Discussion Paper
No. 2007-14 | March 26, 2007
Ray C. Fair
Evaluating Inflation Targeting Using a Macroeconometric Model

Abstract

This paper uses a structurally estimated macroeconometric model, denoted the MC model, to evaluate inflation targeting in the United States. Various interest rate rules are tried with differing weights on inflation and output, and various optimal control problems are solved using differing weights on inflation and output targets. Price-level targeting is also considered. The results show that 1) there are output costs to inflation targeting, especially for price shocks, 2) price-level targeting is dominated by inflation targeting, 3) the estimated interest rate rule of the Fed (in Table 4) is consistent with the Fed placing equal weights on inflation and unemployment in a loss function, 4) the estimated interest rate rule does a fairly good job at lowering variability, and 5) considerable economic variability is left after the Fed has done its best. Overall, the results suggest that the Fed should continue to behave as it has in the past.

JEL Classification:

E52

Links

Cite As

[Please cite the corresponding journal article] Ray C. Fair (2007). Evaluating Inflation Targeting Using a Macroeconometric Model. Economics Discussion Papers, No 2007-14, Kiel Institute for the World Economy. http://www.economics-ejournal.org/economics/discussionpapers/2007-14


Comments and Questions



anonymous - Referee Report
June 21, 2007 - 16:56
see attached file

Ray Fair - Response to Referee
June 28, 2007 - 15:53
This referee's report does not have any detailed suggestions for revising my paper, and I generally agree with the referee's main points.

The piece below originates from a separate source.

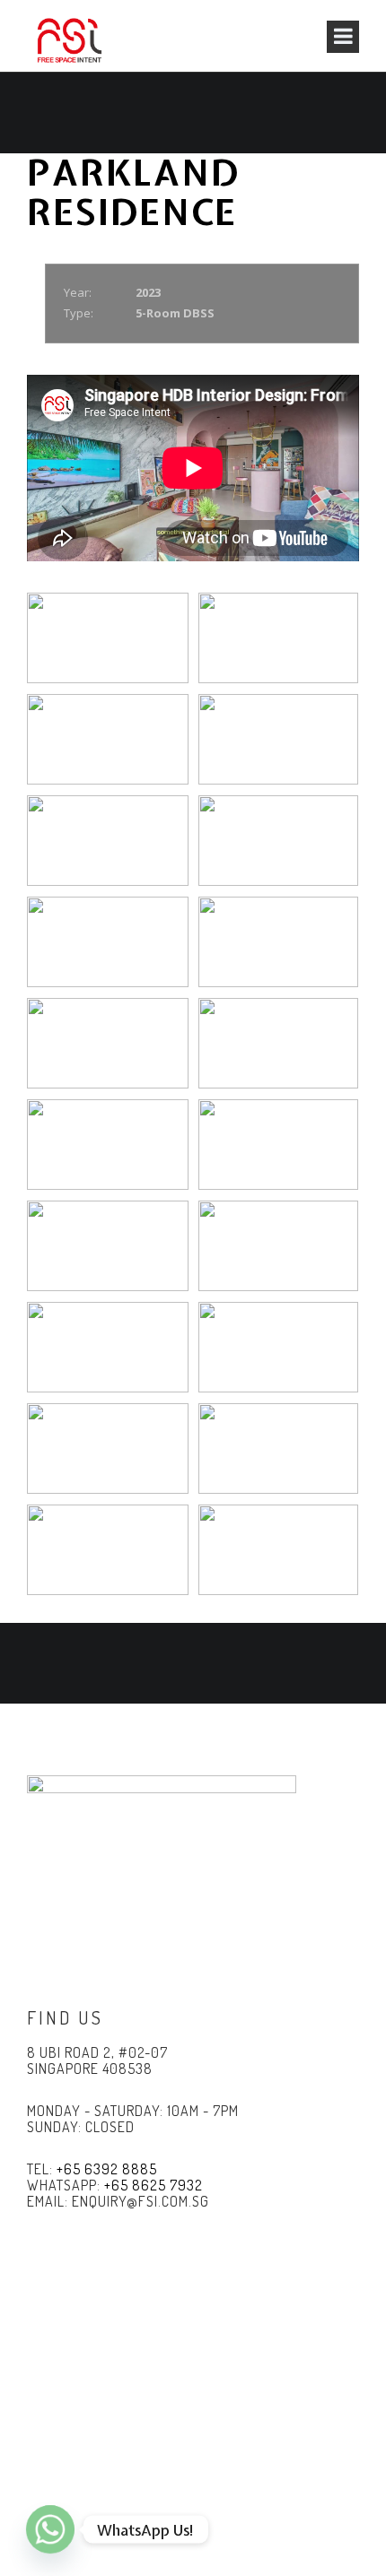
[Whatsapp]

I am assuming that people do not have rational expectations, and, as the referee says, I am clear on what I am doing given this assumption. Models Models like the New Keynesian model, which assume rational expectations, do not fit the data well (as the referee agrees), and so it would seem that other approaches are worth pursuing at this point. The following are a few minor differences of emphasis between the referee and me. Third paragraph: In my case disequilibrium behavior does not depend on the policy regime except as agents respond to policy-variable changes over time. This is where the assumption that expectations are not rational is so important. Fourth paragraph: I wouldn't say that my agents are "self-destructive." They simply don't have rational expectations. Whether it is closer to the truth to model expectation formation as being rational or not is an empirical question, and so far I would argue that the evidence favors the assumption that expectations are not rational. I can add a reference to the Nessen and Vestin paper. They say in their last paragraph that more empirical work is need on the issues raised in their paper, such as the degree of persistence in the Phillips curve, and, of course, I agree. I would argue that my paper is an example of this kind of empirical work. Finally, my macroeconometric model is a structural model, not simply a forecasting model. A forecasting model might imply that there is no theory behind it, which is not true of my model. As I discuss in the paper, there is plenty of theory, just not theory that assumes rational expectations.

anonymous - Referee Report
July 03, 2007 - 09:30
see attached file

Ray Fair - Response to Referee 2
July 05, 2007 - 19:22
Response to Referee 2. Ray C. Fair. I agree with the bottom line of the referee (second to last paragraph) regarding the contribution of my paper. Regarding my discussion of the NK model, I get mixed advice on how much I should compare my MC model to the the NK model in a paper like this. Some want more; some want less. The tone of my discussion in the present paper is to use the similarities and differences between the NK and MC models to help explain the MC model. Since most people are more familiar with the NK model, this discussion provides a useful way for giving one a sense of the MC model without having to have them read my book on the model. I don't agree with the referee that the MC model is ad hoc. Both it and the NK model have utility maximizing households, for example. The main difference is that the MC model does not assume that expectations are rational, but this is not really ad hoc. I can spell out in the paper, as the referee suggests, more about how expectations are assumed to be formed in the MC model and how this leads to disequilibrium. Expectations are sophisticated, but they are never based on knowledge of the complete model. (Again, this is all spelled out in my book, and there is always the question of how much I should get into it in any paper.) Finally, on the fit of NK models, I am not aware of outside-sample RMSEs being generated for any version of the NK model other than the one I compare in Table 1. I think Table 1 in my paper is useful for giving a quantatitive sense of how a typical NK model currently fits the data relative to other models.